Insurrection Act of 2025
The Insurrection Act of 2025 would replace the current insurrection provisions in Title 10 of the U.S. Code with a new framework that allows limited use of the U.S. Armed Forces to suppress insurrection or rebellion, quell domestic violence, or enforce laws when state and local authorities are overwhelmed and federal civilian law enforcement cannot safely address the situation. Deployment would be treated as a last resort and would require a state (or its governor) requesting assistance (or, in some cases, a supermajority of the state legislature) and a documented anticipation of the situation exceeding local capabilities. The President could order active-duty reserve forces to intervene under strict conditions, subject to congressional oversight, civilian law, and standing rules of force. The bill also creates a formal, time-limited process for congressional approval, ongoing reporting, and judicial review, and it includes specific safeguards around voting rights and the use of force. In short, the bill codifies a new, statutory process with explicit triggers, consultation and reporting requirements, oversight mechanisms, time limits, and judicial remedies to govern when and how the President can deploy active military forces to handle domestic unrest or violations of federal law.
Key Points
- 1Triggered, limited deployment framework: Section 252 sets out when the President may act (insurrection or rebellion in a state; widespread domestic violence; or obstruction of law, including voting rights, where authorities cannot protect rights). The triggering circumstances include requirements such as local authorities being overwhelmed and the state chief executive or a supermajority of the state legislature requesting assistance.

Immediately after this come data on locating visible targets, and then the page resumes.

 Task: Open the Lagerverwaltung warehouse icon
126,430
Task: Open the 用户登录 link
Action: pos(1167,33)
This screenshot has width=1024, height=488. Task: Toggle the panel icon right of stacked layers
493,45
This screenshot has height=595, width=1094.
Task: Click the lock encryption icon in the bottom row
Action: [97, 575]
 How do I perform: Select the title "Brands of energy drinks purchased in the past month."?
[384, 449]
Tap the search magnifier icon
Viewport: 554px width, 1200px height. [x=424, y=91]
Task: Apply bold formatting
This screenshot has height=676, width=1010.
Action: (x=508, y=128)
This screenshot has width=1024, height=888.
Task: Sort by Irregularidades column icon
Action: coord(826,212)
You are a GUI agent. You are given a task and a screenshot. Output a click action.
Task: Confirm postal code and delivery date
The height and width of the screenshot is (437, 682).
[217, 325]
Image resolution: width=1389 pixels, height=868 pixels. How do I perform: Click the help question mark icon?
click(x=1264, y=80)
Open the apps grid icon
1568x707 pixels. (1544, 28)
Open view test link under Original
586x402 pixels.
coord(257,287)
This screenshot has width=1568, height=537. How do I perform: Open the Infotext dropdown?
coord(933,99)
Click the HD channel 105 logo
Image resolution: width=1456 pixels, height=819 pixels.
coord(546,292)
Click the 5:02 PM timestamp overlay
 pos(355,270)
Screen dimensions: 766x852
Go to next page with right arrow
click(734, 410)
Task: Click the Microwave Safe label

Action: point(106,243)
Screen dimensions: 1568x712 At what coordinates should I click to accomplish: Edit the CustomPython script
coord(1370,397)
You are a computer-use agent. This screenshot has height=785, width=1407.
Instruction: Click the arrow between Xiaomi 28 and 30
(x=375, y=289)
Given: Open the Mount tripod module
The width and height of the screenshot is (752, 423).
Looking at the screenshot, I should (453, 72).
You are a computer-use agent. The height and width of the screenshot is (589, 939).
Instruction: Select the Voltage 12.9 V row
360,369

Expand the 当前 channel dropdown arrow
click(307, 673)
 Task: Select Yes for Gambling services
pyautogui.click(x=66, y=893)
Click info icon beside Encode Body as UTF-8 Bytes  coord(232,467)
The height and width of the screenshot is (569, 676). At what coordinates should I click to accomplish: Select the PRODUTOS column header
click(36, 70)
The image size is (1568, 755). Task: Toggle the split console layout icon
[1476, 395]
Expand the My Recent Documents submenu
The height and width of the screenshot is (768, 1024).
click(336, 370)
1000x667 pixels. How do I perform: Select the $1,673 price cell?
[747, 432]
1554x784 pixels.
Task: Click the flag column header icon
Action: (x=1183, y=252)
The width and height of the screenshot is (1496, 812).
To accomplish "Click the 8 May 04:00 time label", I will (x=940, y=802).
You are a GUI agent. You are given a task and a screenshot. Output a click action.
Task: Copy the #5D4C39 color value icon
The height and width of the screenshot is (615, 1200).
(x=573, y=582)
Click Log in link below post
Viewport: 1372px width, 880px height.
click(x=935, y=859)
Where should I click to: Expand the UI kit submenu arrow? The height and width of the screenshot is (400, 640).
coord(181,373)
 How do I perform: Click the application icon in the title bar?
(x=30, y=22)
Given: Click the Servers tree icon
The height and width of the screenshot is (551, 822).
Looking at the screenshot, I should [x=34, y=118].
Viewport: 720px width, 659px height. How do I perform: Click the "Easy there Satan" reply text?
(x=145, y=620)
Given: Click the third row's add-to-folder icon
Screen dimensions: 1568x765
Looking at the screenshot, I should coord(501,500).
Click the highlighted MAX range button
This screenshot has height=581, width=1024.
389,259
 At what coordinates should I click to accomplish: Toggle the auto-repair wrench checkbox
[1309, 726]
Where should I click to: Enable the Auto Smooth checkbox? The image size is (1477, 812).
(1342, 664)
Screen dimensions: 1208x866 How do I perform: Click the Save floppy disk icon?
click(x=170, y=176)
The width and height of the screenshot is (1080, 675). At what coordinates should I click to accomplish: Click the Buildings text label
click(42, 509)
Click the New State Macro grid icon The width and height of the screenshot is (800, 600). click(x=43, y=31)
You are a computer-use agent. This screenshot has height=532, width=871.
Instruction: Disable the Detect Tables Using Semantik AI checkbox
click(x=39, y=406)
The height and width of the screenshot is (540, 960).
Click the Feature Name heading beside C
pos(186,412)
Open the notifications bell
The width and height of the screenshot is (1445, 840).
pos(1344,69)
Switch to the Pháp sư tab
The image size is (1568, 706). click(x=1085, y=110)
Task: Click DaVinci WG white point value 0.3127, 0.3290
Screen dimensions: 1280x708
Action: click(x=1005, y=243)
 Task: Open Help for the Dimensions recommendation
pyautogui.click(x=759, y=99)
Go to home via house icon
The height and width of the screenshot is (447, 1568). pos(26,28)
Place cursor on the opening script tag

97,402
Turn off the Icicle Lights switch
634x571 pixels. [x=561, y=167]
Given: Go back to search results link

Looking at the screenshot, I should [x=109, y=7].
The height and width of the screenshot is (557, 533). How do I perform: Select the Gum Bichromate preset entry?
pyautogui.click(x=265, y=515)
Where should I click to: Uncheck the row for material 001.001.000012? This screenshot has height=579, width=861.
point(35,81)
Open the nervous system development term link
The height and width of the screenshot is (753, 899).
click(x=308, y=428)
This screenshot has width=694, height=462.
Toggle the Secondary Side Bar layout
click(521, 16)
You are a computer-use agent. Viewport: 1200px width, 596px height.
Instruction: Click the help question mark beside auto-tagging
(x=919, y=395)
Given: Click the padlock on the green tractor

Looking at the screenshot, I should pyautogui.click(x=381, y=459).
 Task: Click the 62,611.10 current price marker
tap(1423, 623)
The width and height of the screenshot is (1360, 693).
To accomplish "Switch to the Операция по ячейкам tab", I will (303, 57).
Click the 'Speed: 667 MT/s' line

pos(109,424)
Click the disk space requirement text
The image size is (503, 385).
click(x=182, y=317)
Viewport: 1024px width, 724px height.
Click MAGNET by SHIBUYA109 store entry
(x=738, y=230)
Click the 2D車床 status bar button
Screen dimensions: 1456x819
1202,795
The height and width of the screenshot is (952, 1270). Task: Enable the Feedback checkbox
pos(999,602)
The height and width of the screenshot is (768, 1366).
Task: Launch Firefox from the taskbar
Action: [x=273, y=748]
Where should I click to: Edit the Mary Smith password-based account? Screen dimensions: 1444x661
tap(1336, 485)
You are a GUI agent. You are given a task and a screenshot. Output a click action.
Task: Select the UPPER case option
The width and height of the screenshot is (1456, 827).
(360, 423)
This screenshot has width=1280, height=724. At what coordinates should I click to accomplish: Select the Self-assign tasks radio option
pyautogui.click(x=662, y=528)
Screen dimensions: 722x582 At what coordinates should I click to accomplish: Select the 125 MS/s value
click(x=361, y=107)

- 2State request and last-resort policy: Section 251 and 252(a) establish a policy that domestic deployment should be a last resort, used only when state and local authorities cannot handle the situation and federal civil authorities are unable to help.
- 3Presidential authority and constraints: Section 253 authorizes the President to deploy active-duty reserve components to suppress insurrection/rebellion, quell domestic violence, or enforce laws, but requires subordination to the chain of command, use of Standing Rules for the Use of Force, and adherence to constitutional and federal law limits (no suspension of habeas corpus; no actions violating federal or applicable state law).
- 4Congressional consultation, proclamation, and reporting: Section 254 requires the President to consult with Congress to the maximum extent, issue a proclamation identifying the basis for action, and provide a contemporaneous report with specifics (state requests, legal options exhausted, mission scope, and readiness certifications).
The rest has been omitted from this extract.